Jessica Farrell. How to Make Data Open? Stop Overlooking Librarians. Nature, 12 December 2023
La ‘Year of Open Science’ (Año de la Ciencia Abierta), declarada por la Oficina de Política Científica y Tecnológica de los Estados Unidos (OSTP, por sus siglas en inglés), está llegando a su fin. Esto siguió a un memorando de agosto de 2022 de la directora interina de la OSTP, Alondra Nelson, que ordenó que los datos y las publicaciones revisadas por pares de la investigación financiada con fondos federales deberían estar libremente accesibles para fines de 2025. Se espera que las agencias federales publiquen planes completos para este cambio a fines de 2024.

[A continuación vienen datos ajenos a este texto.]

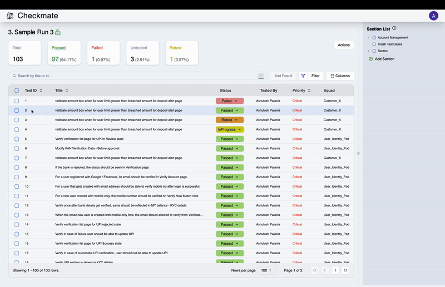The width and height of the screenshot is (445, 287).
Task: Open the Failed status dropdown on row 1
Action: 230,101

Sin embargo, los detalles sobre cómo se preservarán y harán públicos los datos aún no se han definido por completo. Jessica Farrell, quien trabajó en archivos durante diez años y ahora facilita dos comunidades de archivos digitales, aboga por la integración de archivistas digitales y bibliotecarios en proyectos de ciencia abierta para capitalizar las herramientas y enfoques que ya han creado para hacer que el conocimiento sea accesible y abierto al público.
Hacer que los datos estén abiertos y sigan el principio de ‘FAIR’ (encontrables, accesibles, interoperables y reutilizables) plantea preguntas técnicas, legales, organizativas y financieras. La autora destaca que los problemas técnicos, aunque complejos, son los más solucionables con suficiente financiamiento. Se destaca la importancia de la colaboración entre científicos y archivistas digitales para abordar estos desafíos y garantizar el acceso universal a los datos de investigación.

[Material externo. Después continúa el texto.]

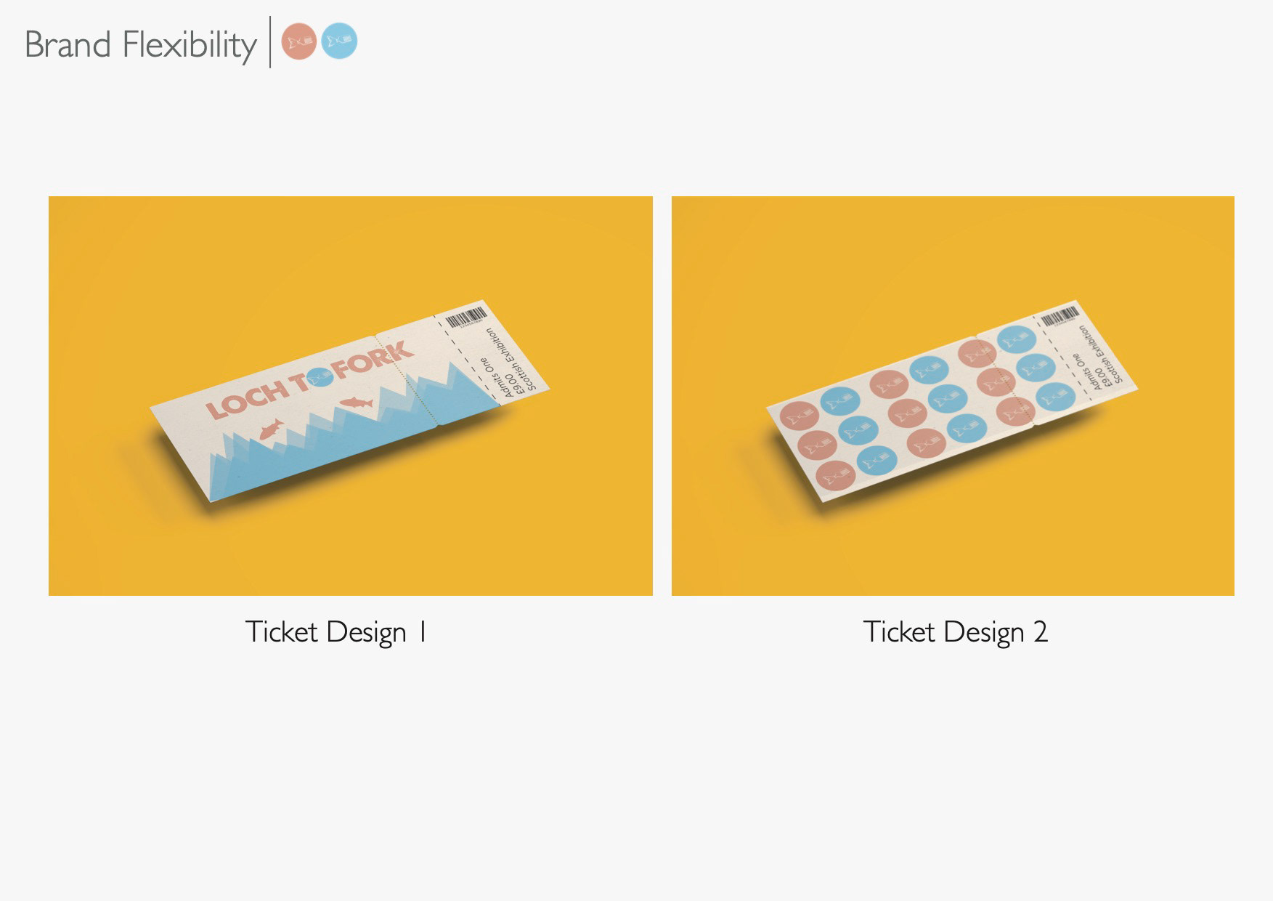1273x901 pixels.
Task: Click the upper pink fish on ticket 1
Action: [356, 402]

En cuanto a las barreras legales y organizativas, se menciona que en los Estados Unidos, la Ley de Derechos de Autor del Milenio Digital de 1998 ha presentado desafíos para las bibliotecas al no permitirles romper cerraduras digitales en el software, incluso para fines de preservación o investigación. Gracias a la defensa de la Software Preservation Network, se han actualizado reglas que permiten a las bibliotecas romper esas cerraduras para preservar el software en sus colecciones, asegurando el acceso a largo plazo a los datos.

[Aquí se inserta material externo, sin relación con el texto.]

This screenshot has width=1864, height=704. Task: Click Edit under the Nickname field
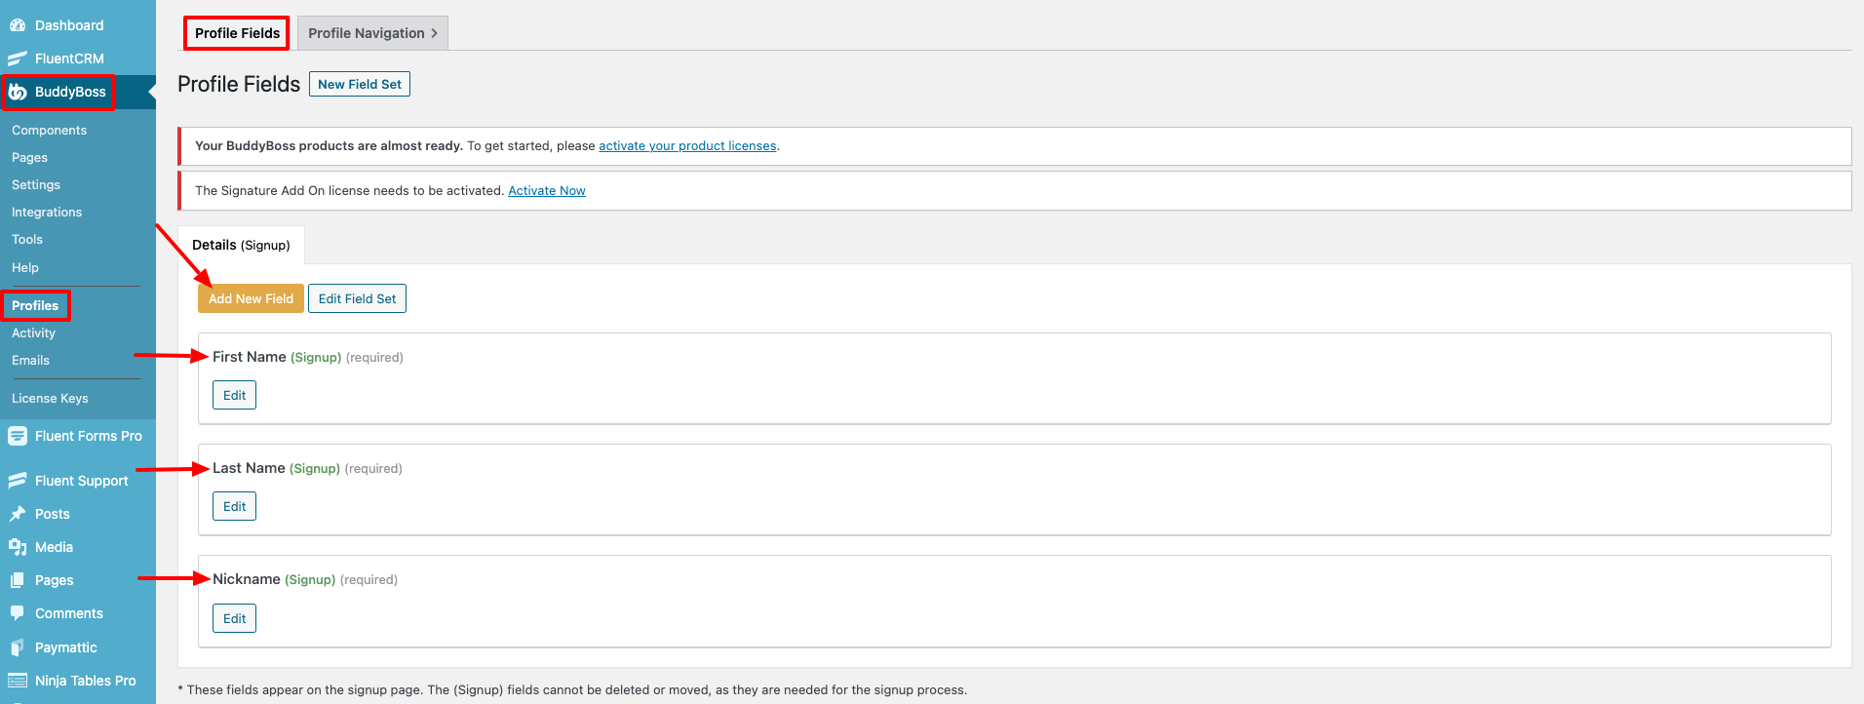click(x=234, y=618)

Se destaca la necesidad de superar las concepciones obsoletas sobre la biblioteconomía y reconocer a los archivistas y bibliotecarios como co-creadores en el proceso de producción de conocimiento. La autora aboga por una mayor colaboración entre científicos y archivistas digitales, utilizando herramientas y estándares existentes para garantizar que los datos sean FAIR (encontrables, accesibles, interoperables y reutilizables). Finalmente, se mencionan ejemplos exitosos de colaboración entre investigadores y archivistas, como la Cumbre de Ciencia Abierta organizada por la NASA y el Servicio de Información Científica en CERN, y se destaca la visión compartida de un mundo donde los datos abiertos y confiables estén disponibles para todos.